最小值把max改成min, GCD把max改成__gcd

 

例题:

POJ 2019 二维RMQ

#include <iostream>
#include <cstdio>
#include <cstring>
#include <cmath>
#include <algorithm>
#include <queue>
using namespace std;
const int SZ = 550;
const int INF = 1e9+10;
int a[SZ][SZ], mmax[SZ][SZ][15], mmin[SZ][SZ][15];
void st(int n)
{
    for(int i = 1; i <= n; i++)
        for(int j = 1; j <= n; j++)
            mmax[i][j][0] = mmin[i][j][0] = a[i][j];
    for(int j = 1; (1 << j) <= n; j++)
        for(int i = 1; i + (1 << j) - 1 <= n; i++)
            for(int k = 1; k <= n; k++)
            {
                mmax[k][i][j] = max(mmax[k][i][j-1], mmax[k][i + (1<<(j-1))][j-1]);
                mmin[k][i][j] = min(mmin[k][i][j-1], mmin[k][i + (1<<(j-1))][j-1]);
            }
}
int RMQ(int x, int l, int r, int b)
{
    int k = 0;
    while((1<<(k + 1) <= r - l + 1)) k++;
    int ans_max = -INF, ans_min = INF;
    for(int i = x; i < x + b; i++)
    {
        ans_max = max(ans_max, max(mmax[i][l][k], mmax[i][r- (1<<k) + 1][k]));
        ans_min = min(ans_min, min(mmin[i][l][k], mmin[i][r- (1<<k) + 1][k]));
    }
    return (ans_max - ans_min);
}
int main()
{
    int n, b, k;
    scanf("%d %d %d", &n, &b, &k);
    for(int i = 1; i <= n; i++)
        for(int j = 1; j <= n; j++)
            scanf("%d", &a[i][j]);
    st(n);
    for(int i = 0; i < k; i++)

**任务说明**
1. 请把二维RMQ摘录中从“mmax[i][j][0] = mmin[i][j][0]”开始、一直到“k = 1; k <= n; k++)”为止的这一段原样重新输入一遍。
2. 请对照二维RMQ摘录，判断下列说法是否与之相符，每项回答“是”或“否”，并原样引用摘录中起决定作用的文字：(a) 常量SZ被定义为550；(b) RMQ函数返回最大值与最小值之和；(c) 求GCD时要把max改成min。
3. 请从二维RMQ摘录停下的地方接着往下写。

**所给数据**
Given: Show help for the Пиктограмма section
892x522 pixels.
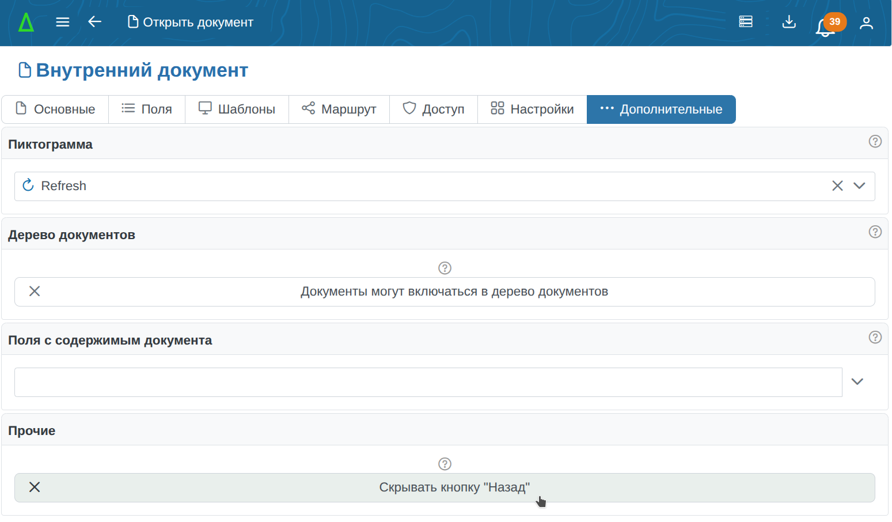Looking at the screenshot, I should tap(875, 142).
==
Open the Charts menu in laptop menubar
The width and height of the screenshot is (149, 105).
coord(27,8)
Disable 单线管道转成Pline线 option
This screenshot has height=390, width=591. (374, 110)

**各题答案**
1.
mmax[i][j][0] = mmin[i][j][0] = a[i][j];
    for(int j = 1; (1 << j) <= n; j++)
        for(int i = 1; i + (1 << j) - 1 <= n; i++)
            for(int k = 1; k <= n; k++)

2.
(a) 是。“const int SZ = 550;”
(b) 否。“return (ans_max - ans_min);”
(c) 否。“GCD把max改成__gcd”

3.
    {
        int x, y;
        scanf("%d %d", &x, &y);
        int l = y, r = y + b - 1;
        printf("%d
", RMQ(x, l, r, b));
    }
    return 0;
}

 

HDU 5726

题意:给一段序列,任意查询一个区间内所有数的GCD,以及有多少个区间的GCD数和它相同

思路:RMQ+二分。。考场上有思路了但是没敢敲QAQ

发现序列越长,GCD是不增的,于是对于每个数可以通过二分判断它往后多少个数,这一段里面拥有相同的GCD

用map记录即可

#include <iostream>
#include <cstdio>
#include <cstring>
#include <cmath>
#include <algorithm>
#include <queue>
#include <map>
using namespace std;
typedef long long LL;
const int SZ = 100010;
const int INF = 1e9+10;
int a[SZ];
int f[SZ][22];
map<int, LL> mp;
void st(int n)
{
    for(int i = 1; i <= n; i++)
        f[i][0] = a[i];
    for(int j = 1; (1 << j) <= n; j++)
        for(int i = 1; i + (1 << j) - 1 <= n; i++)
        {
            f[i][j] = __gcd(f[i][j-1], f[i + (1<<(j-1))][j-1]);
        }
}
int RMQ(int l, int r)
{
    int k = 0;
    while((1<<(k + 1) <= r - l + 1)) k++;
    return __gcd(f[l][k], f[r - (1<<k) + 1][k]);
}
int main()
{
    int T, tt = 0;
    scanf("%d", &T);
    while(T--)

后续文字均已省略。